La investigación que se desarrolla en la Comisión Legislativa de Derechos Humanos sobre el desalojo de las fincas Nueva Linda y La Cuchilla...
elEditorial
La investigación que se desarrolla en la Comisión Legislativa de Derechos Humanos sobre el desalojo de las fincas Nueva Linda y La Cuchilla en Retalhuleu, empieza a rendir frutos. El desarrollo de sesiones de preguntas a funcionarios, personas particulares, agentes del Ministerio Público y una larga lista de actores en ese drama que tiene lugar en la costa sur ha arrojado hasta el momento información útil para formar opinión sobre el tema. Por ejemplo, conocer que el gobernador departamental de Retalhuleu ha tenido relación contractual con los propietarios de la hacienda Nueva Linda y que, ya como gobernador, lo que es igual a representante del Presidente, tuvo una participación activa en organizar el desalojo, resulta revelador respecto a la actitud del Estado frente al poder económico en una tierra como ésa. Es útil también escuchar del propio ministro de Gobernación el rechazo a las prácticas de destruir con fuego las propiedades de los campesinos que ocupan una finca.
Hay todavía, sin embargo, interrogantes fundamentales que aún no tienen respuesta. Los ciudadanos necesitamos saber de dónde provinieron las armas, las municiones y el adiestramiento que exhibieron los ocupantes de ambas propiedades a la hora de ser desalojados. Cuál era en realidad su capacidad de fuego. Hasta ahora hay indicios que contradicen los primeros señalamientos de la utilización de armas de asalto, como un fusil AK-47, pero aún falta camino por recorrer para establecerlo plenamente. Los señalamientos de las autoridades de gobierno respecto a una probable vinculación con el crimen organizado deben ser sustentados con pruebas. De igual forma debe establecerse la responsabilidad del Ministerio Público al no agilizar la investigación de la denuncia por la desaparición del antiguo administrador de la finca, Héctor Reyes. Los campesinos, eso se desprende de las investigaciones de la Procuraduría de losDerechos Humanos, llegaron primero a obstaculizar una carretera como medida de presión para forzar a la Fiscalía a que diera con el paradero de Reyes antes de decidir la ocupación de Nueva Linda.

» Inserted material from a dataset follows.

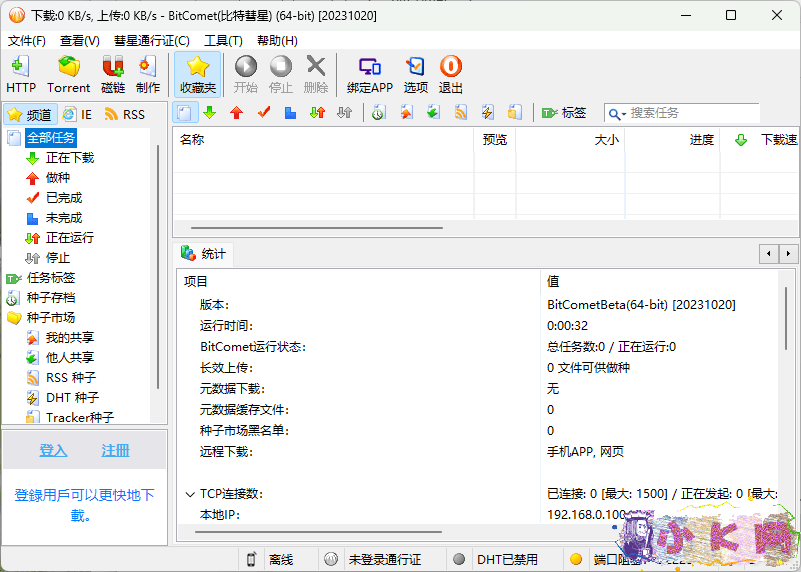Switch to the RSS tab
The height and width of the screenshot is (572, 801).
coord(125,114)
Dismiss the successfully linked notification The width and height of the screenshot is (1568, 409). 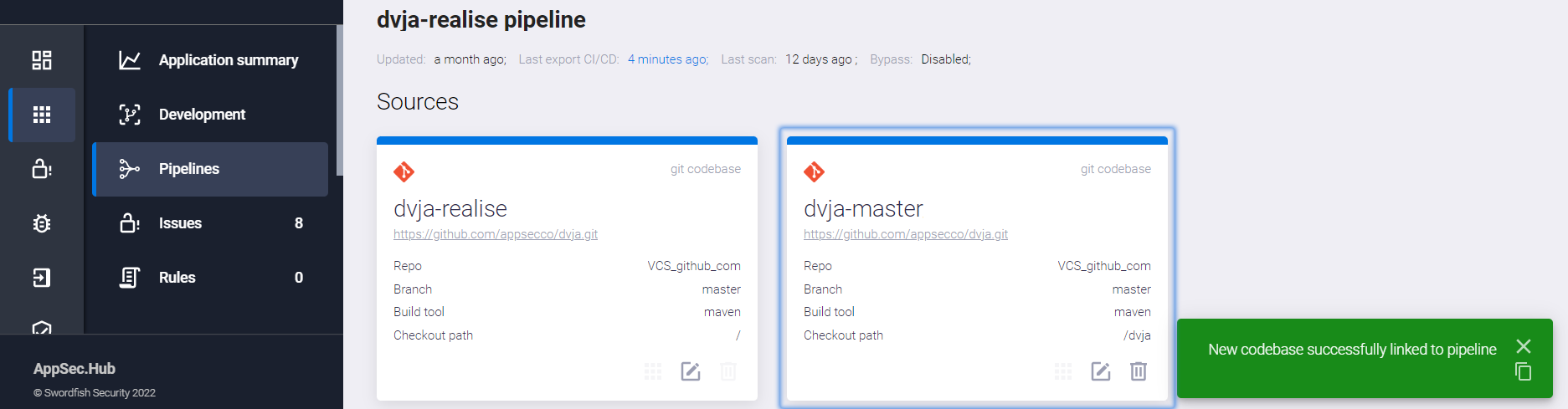tap(1524, 346)
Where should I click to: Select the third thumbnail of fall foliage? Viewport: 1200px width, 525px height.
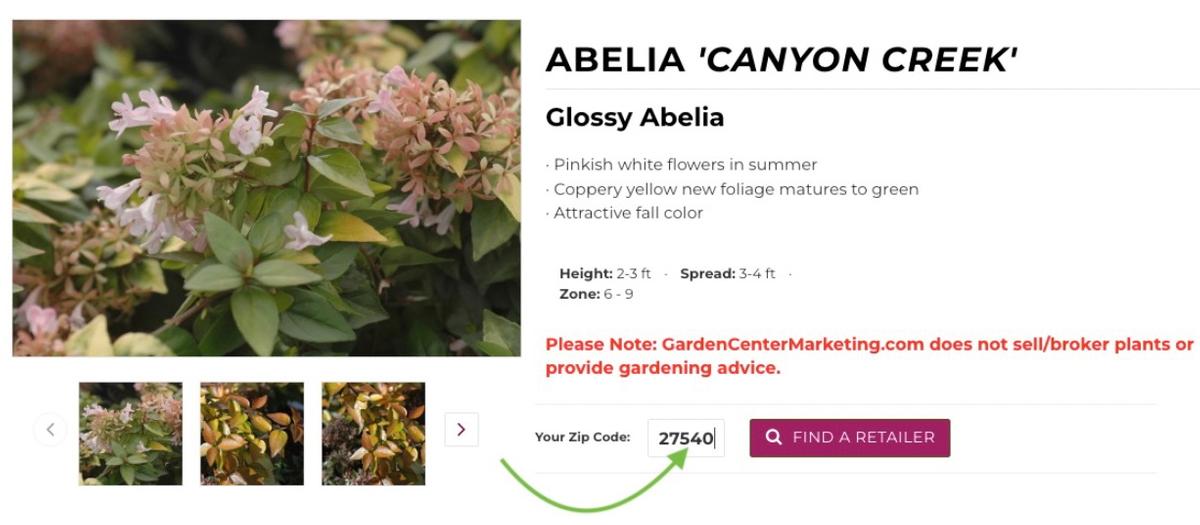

Es indispensable reiterar que esta investigación legislativa debe ser conducida con absoluta independencia, seriedad y transparencia. Si los intereses político-partidistas se adueñan del esfuerzo de los diputados, lejos de obtener beneficio, el país volvería a empantanarse en una discusión insulsa. Hasta el momento, por fortuna, eso no parece ser lo que está sucediendo.